Deep dark chocolate cake to make up for leaving @hthackersey home alone while I take Yudi to America.
Feeding Yudi has been a challenge because he fusses about everything we try to feed him unless it’s fruit, bread/baked goods, or something we’re eating. His nanny prepares meals for him that are almost always Indian. He has this move down that’s become almost a reflex, of screwing up his nose, turning his head away, and extending his arm to push away the spoon (and the hand holding the spoon). It’s frustrating that mealtimes, which give me so much pleasure, are for Yudi a source of irritation.
I’m hoping that (somehow) things will change when I bring him to America in July. I’m going to let him have whatever I’m eating. I’m not going to force him to eat if he fusses. Although baby-led weaning sounded appealing, his nanny (who has worked with many babies before) seemed confident about the traditional methods of spoon-feeding and my mom and mom-in-law agreed with her, since it is what they were used to doing with their kids. And a lot of Indian food needs to be spoon fed. Yudi’s a vegetarian so how can he eat his main sources of protein - daal (lentil soup) and dahi (yogurt) without a spoon? We’re encourage Yudi to hold the spoon and try feeding himself but that he’s only interested in doing that for the first few bites. After that, he’s most interested in making a mess with the spoon and whatever liquid we’re feeding him.
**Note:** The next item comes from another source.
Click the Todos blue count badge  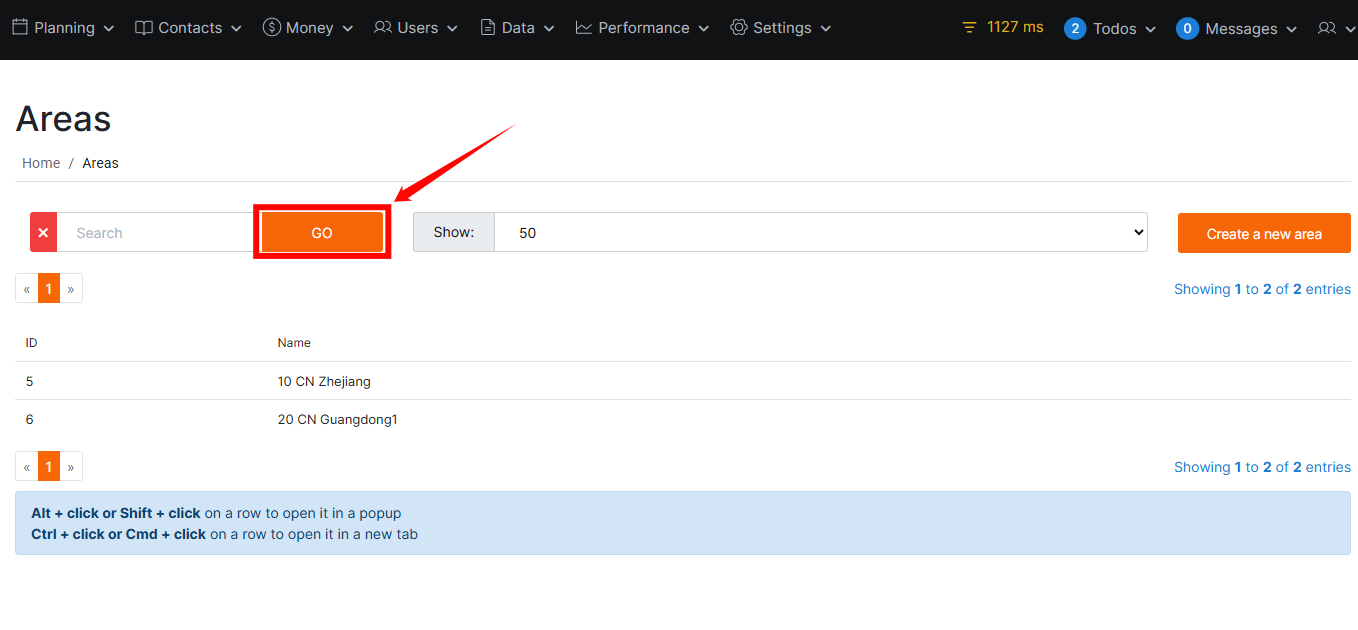tap(1074, 29)
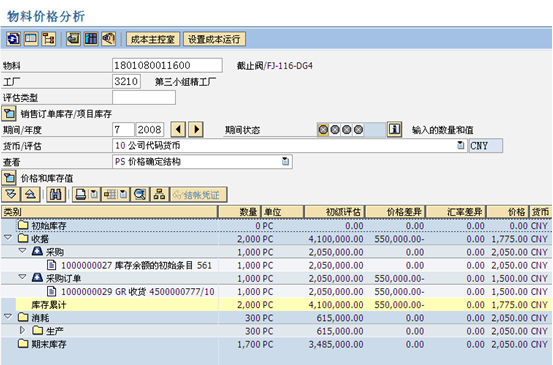The height and width of the screenshot is (365, 553).
Task: Collapse the 收据 tree node
Action: [x=8, y=238]
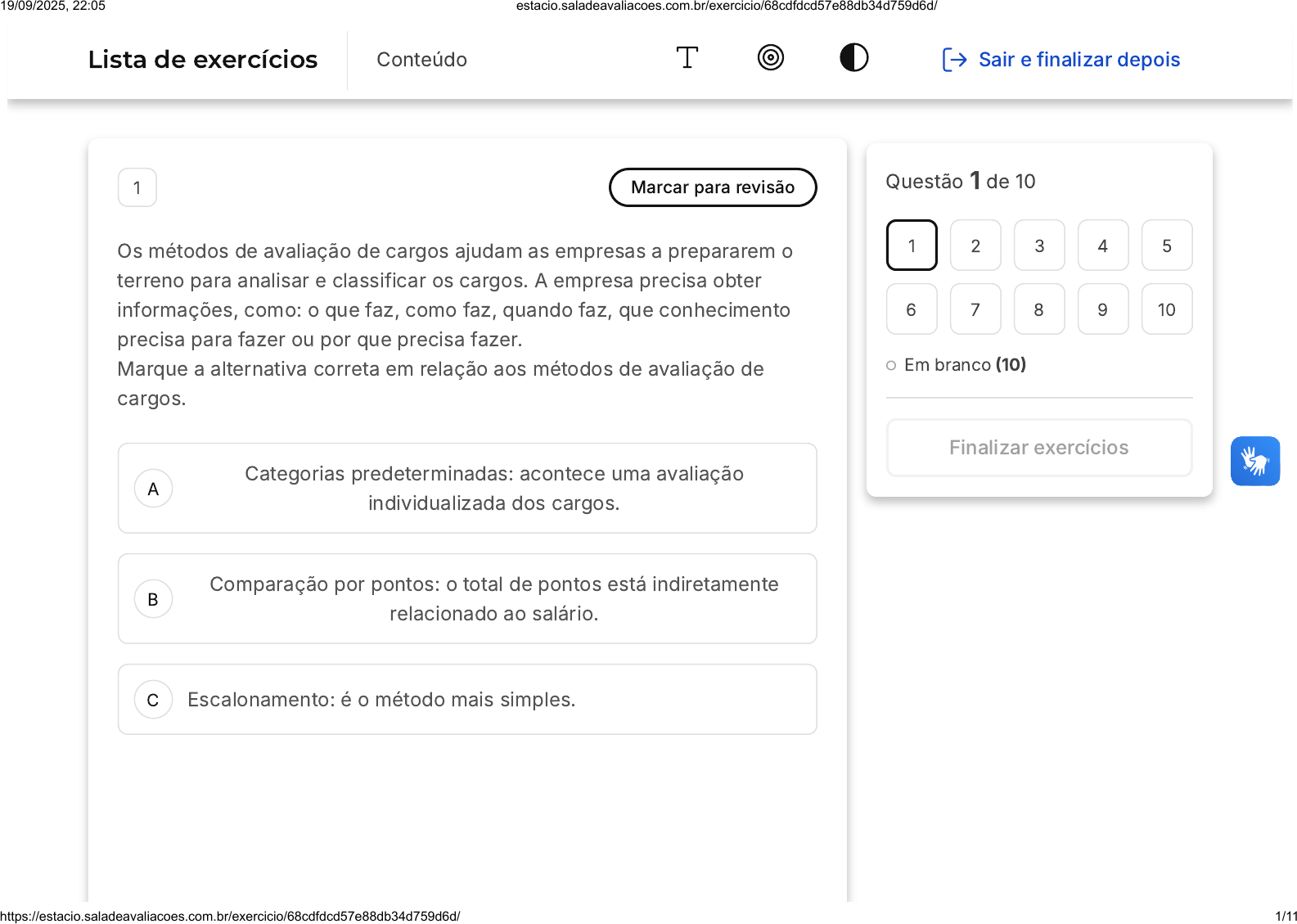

Food Yudi does like: these molasses wheat germ muffins that are supposed to be wheat bran muffins but I had wheat germ so that’s what I used. They’re slightly bitter from molasses and quite dark. They contain prunes, which Yudi adores, and cinnamon, and orange zest. In fact, we all like these muffins. I make a recipe and freeze the baked muffins, and Yudi has one as his snack every few days. He also likes picking up pieces of it and watching it crumble as he squeezes it.
Molasses Wheat Germ Muffins
adapted from Good to the Grain, by Kim Boyce
makes 18 muffins
butter for the tins
1 cup orange juice
1 1/2 cups pitted prunes
1/2 cup amaranth flour
1 1/2 cups whole wheat flour
2 Tbsp. dark brown sugar
1 1/4 tsp. baking soda
1/2 tsp. salt
1/2 tsp. cinnamon
1 1/2 cups wheat germ
2 cups buttermilk (or 2 cups milk and 2 Tbsp. vinegar for homemade buttermilk)
1/2 cup molasses
3 Tbsp. unsalted butter, melted and cooled slightly
1 Tbsp. orange zest
1. To make the prune jam, bring the orange juice and prunes to a boil in a small saucepan. Turn the flame off, cover and let steep until the prunes are plump and have absorbed some of the juice, about 30 minutes. Use an immersion blender to puree the prunes and juice in the pan until smooth.
2. Preheat the oven to 350 degrees F. Rub two muffin tins (each with a 12 muffin capacity) with butter.
3. Measure the wheat germ in a medium bowl. Pour the buttermilk on top and stir; let the wheat germ soften.
4. Sift the dry ingredients into a large bowl, pouring back into the bowl any bits of grain or other ingredients that may remain in the sifter, and set aside.
5. In a small bowl, whisk the wet ingredients together with 1/2 cup of the prune ham, making sure the egg is thoroughly mixed in. Add this mixture to the softened brain, stir, then add the entire west mixture to the dry mixture, stirring gently to form a batter.
6. Scoop the batter into 18 muffin cups. The batter should be slightly mounded above the edge.
7. Bake for 25-30 minutes, rotating the pans halfway through. The muffins are ready to come out when their bottoms are a dark golden colour. These muffins are best eaten once cooled. I usually freeze the whole lot of them and take them out for snack time as needed.